Un camping emflammé

Doctorante à l'École Polytechnique de Montréal en Génie industriel, les recherches de Julie Latour visent à outiller le management participatif.

Doctorante à l'École Polytechnique de Montréal en Génie industriel, les recherches de Julie Latour visent à outiller le management participatif.

par JULIE LATOUR

Une équipe de recherche décide d’organiser une petite excursion dans les bois durant la fin de semaine. Arrivé sur les lieux, le professeur réalise qu’il ne dispose de rien pour partir le feu. « Faisons comme les anciens ! », propose-t-il. Il sort de sa poche une loupe, vous savez la vieillesse, et tente de centrer les rayons du soleil.  

L’associé de recherche, Robert Boyle, est alors découragé en voyant cette pénible tentative et propose d’utiliser un peu de phosphore et de soufre. En effet, il en trimbale toujours sur lui. Après quelques heures, ils sont forcés de constater leur échec cuisant. Ils décident donc de retourner à leur tente, qui sait ils rêveront peut-être d’une solution.

Pendant ce temps, le jeune doctorant, Samuel Jones, décide de reprendre les travaux de l’associé et du professeur. Il reprend l’idée du soufre et le recouvre de chlorure de potassium, il enrobe le tout d’une petite capsule facilement cassable au contact d’une surface rugueuse. Ça fonctionne bien, la flamme est un peu instable et la réaction violente. À l’odeur du feu, le professeur surpris sort de sa tente et s’écrie : « Wow Samuel ! Tu es digne de Lucifer !  » Mais ouf ! Quelle odeur, ça pue les oeufs ! Maintenant que tu en as fabriqué plusieurs, je vais enfin pouvoir fumer mes cigarettes. »
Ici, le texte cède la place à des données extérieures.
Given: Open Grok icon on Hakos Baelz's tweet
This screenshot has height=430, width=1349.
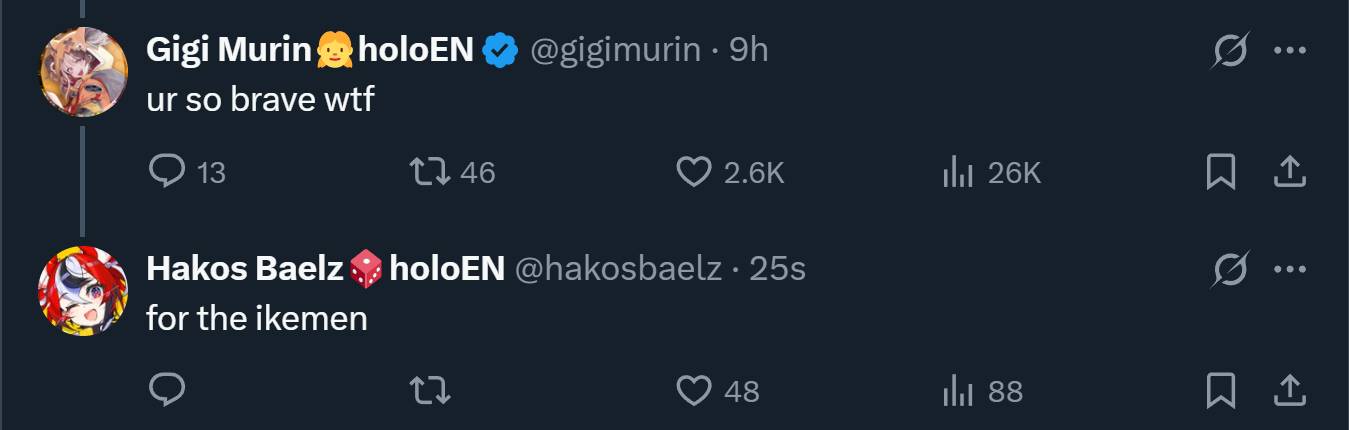Looking at the screenshot, I should pos(1229,268).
Charles Sauriau, le dernier membre de l’équipe, propose alors d’ajouter du phosphore blanc pour modifier l’odeur. « Pas fou ! » s’écrit le professeur. « Mais, as-tu pensé aux impacts d’un tel choix, le phosphore blanc, engendre des maladies osseuses très dangereuses. »

Alors que l’équipe de recherche, satisfaite de ses travaux, retourne dans la tente, la nuit venue, un américain du campement voisin qui avait entendu leurs discussions prend un échantillon de l’invention et se dépêche à déposer un brevet d’invention et d'en faire le commerce dans le camping.

Dommage pour l’équipe de recherche, comme quoi une invention n’a d’intérêt que si on sait comment la partager.